We started out by looking at a class C rental that they fix a bit and sell. These are newer units with extremely high mileage. The ones we saw were 2011’s with 130,000+ miles on them. I balked at the 130,000 miles on a gas engine, but the interiors on these looked great for the mileage they have endured. With the V-10 engine on the Ford E-450 chassis, they are rated to tow 3,500 lbs. which is barely enough for our car, but may be sufficient if we decide to go that way. But a 130,000 mile transmission concerns me when towing. They are available in 23’ – 29’ and go for about $30,000. People were trying to sell these same things that were 5 years older for the same and more money. So on the plus side, if we go this route, we likely would not lose a ton of money provided the drivetrain didn’t bleed us dry keeping it going. The smaller versions of these were on the E-350 chassis with the V8 and are only rated to tow 2,500 lbs. That eliminated all E-350 chassis class C motorhomes from our shopping list. Great, we have at least made some progress.

Next we looked at older class C motorhomes that we figured we could pay cash for and not worry about financing. This obviously put us well below our previous budget. It also provided some disgusting vehicles to choose from. My wife likes a project. And I like her to have a project. But some of these old ones are really gross and I don’t want to breathe the air they contain. And due to the disgusting factor, old and cheap was thereafter eliminated from the search, more progress.

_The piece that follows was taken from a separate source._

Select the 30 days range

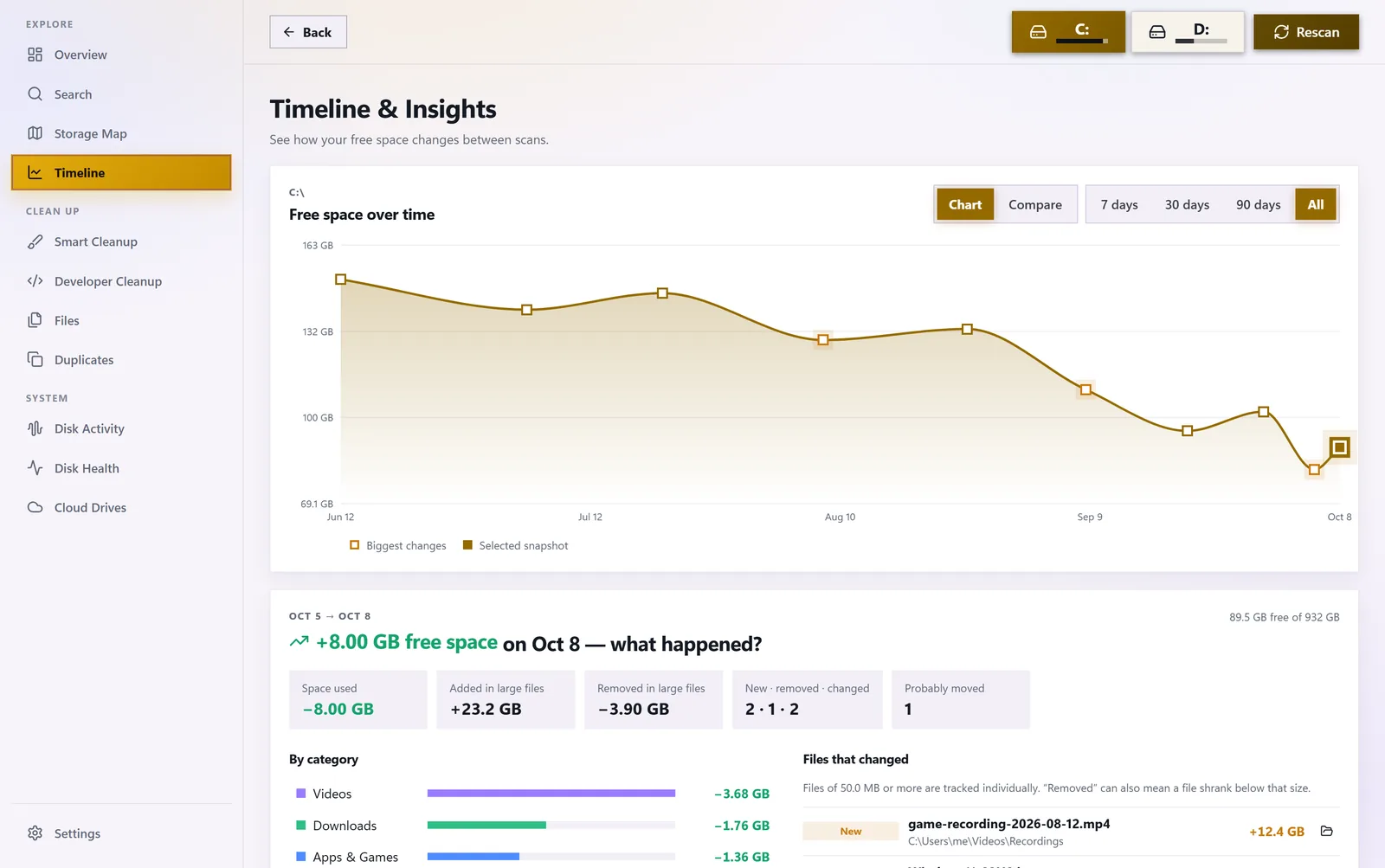1187,205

That brings us to the discussion about dealers. There are big chains, that used to be privately owned and now they appear to all be part of the Camping World conglomerate. And there are small private dealers of varying levels of virtue. We went to one small dealer that was so tightly packed in to their small lot that it would take an hour of maneuvering to test drive any of their vehicles, the grounds reeked of cigarette smoke, and their knowledge of the motorhomes seemed very limited. We went to one small dealer that we had to drive an hour to go see, online their inventory seemed vast. Once we got there we found out nothing they list online is actually available for sale, even things they relisted just minutes after leaving their lot. Very dishonest place there in American Fork, which claims to be the biggest used motorhome dealer in the state yet didn’t have a single one for us to see unless we were in the market for a $250,000 land yacht. We went to a couple of the big dealers which had amazing machines if you are looking for new, but their used selection was somewhat limited. One lesson learned there though, is never pay sticker. While shopping for a used car you figure offering $2,000 below asking is an OK starting point, maybe $4,000. Without even trying to negotiate at the big dealers they were dropping the price $12,000, $15,000. And that’s before we said we were even interested in the product. Unfortunately, the ones they had, even after dropping almost $20,000 off the price were just too much for us.

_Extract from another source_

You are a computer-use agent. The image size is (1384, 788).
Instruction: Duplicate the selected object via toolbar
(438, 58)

Early on in our search we looked at a diesel pusher at a small dealer that was just under 36’, gets good mileage, was on a Spartan air chassis, and appeared to fit our needs. It was one of the first ones we looked at so we dismissed it knowing we wanted to shop around. Well, everything we saw after that seemed to be worse in several ways. So after shopping around for a few weeks, we went back and drove it. What a disappointment. It had the 5.9L Cummins. The same one Dodge trucks have. It had an Allison transmission that was only 5 speeds and is about the smallest they offer in motorhomes. And it just wasn’t enough for that big motorhome. It felt like I had to be full throttle all the time just to maintain the speed limit. The waiting continues, but at least we know now that we don’t want a diesel pusher with that small of an engine. I think it was rated at just 260 HP and 500 lb-ft torque. A little more progress made.

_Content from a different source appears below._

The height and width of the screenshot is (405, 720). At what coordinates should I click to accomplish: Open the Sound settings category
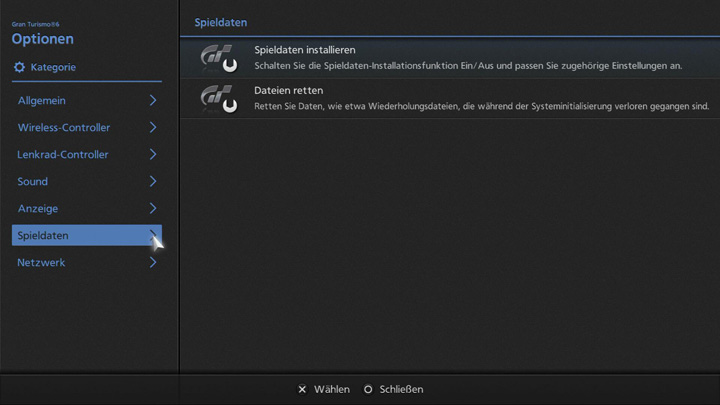tap(33, 182)
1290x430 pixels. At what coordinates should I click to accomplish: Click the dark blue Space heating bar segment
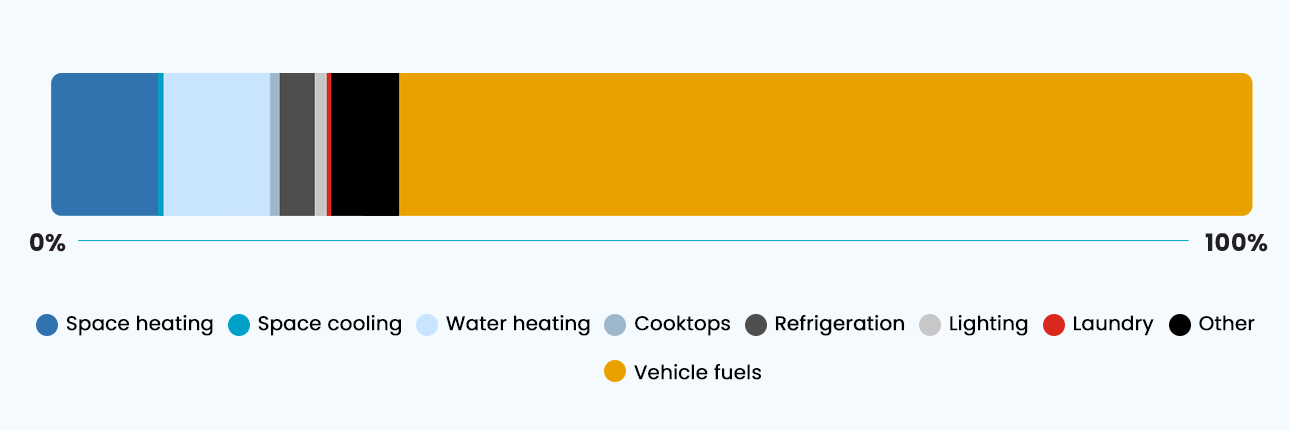coord(104,144)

Throughout this process I had been consulting with my dad as he has had experience in the diesel industry and had a big gas motorhome at one point and countless trailers in one form or another. After a little more waiting a new listing showed up at the place that had that first one we looked at. This time a 36 foot Country Coach Magna. I did some checking and it sounded like Country Coach made some good stuff. I called up my dad to see what he thought and he seemed surprised that I could find one for the price we were looking at. He basically made it sound like Country Coach is the best of the best. And this bad boy has the 330 HP Detroit Diesel Series 40e engine (this is a re-branded Navistar DT-466) with 1050 lb-ft torque in it with a 6 speed Allison transmission designed to handle at least 1600 lb-ft of torque. This thing is a beast, I must see it. It was a little more money than the other diesel pusher we drove and it was a couple years older, but appeared to be a whole different class of coach. Yes, at this stage we will pretend we are elite and dealing with a coach instead of a motorhome even though the terms are interchangeable and those that says they aren’t are typically douchebags with no friends. Looking online at the same model and year, this one was priced on the very low end of what was available.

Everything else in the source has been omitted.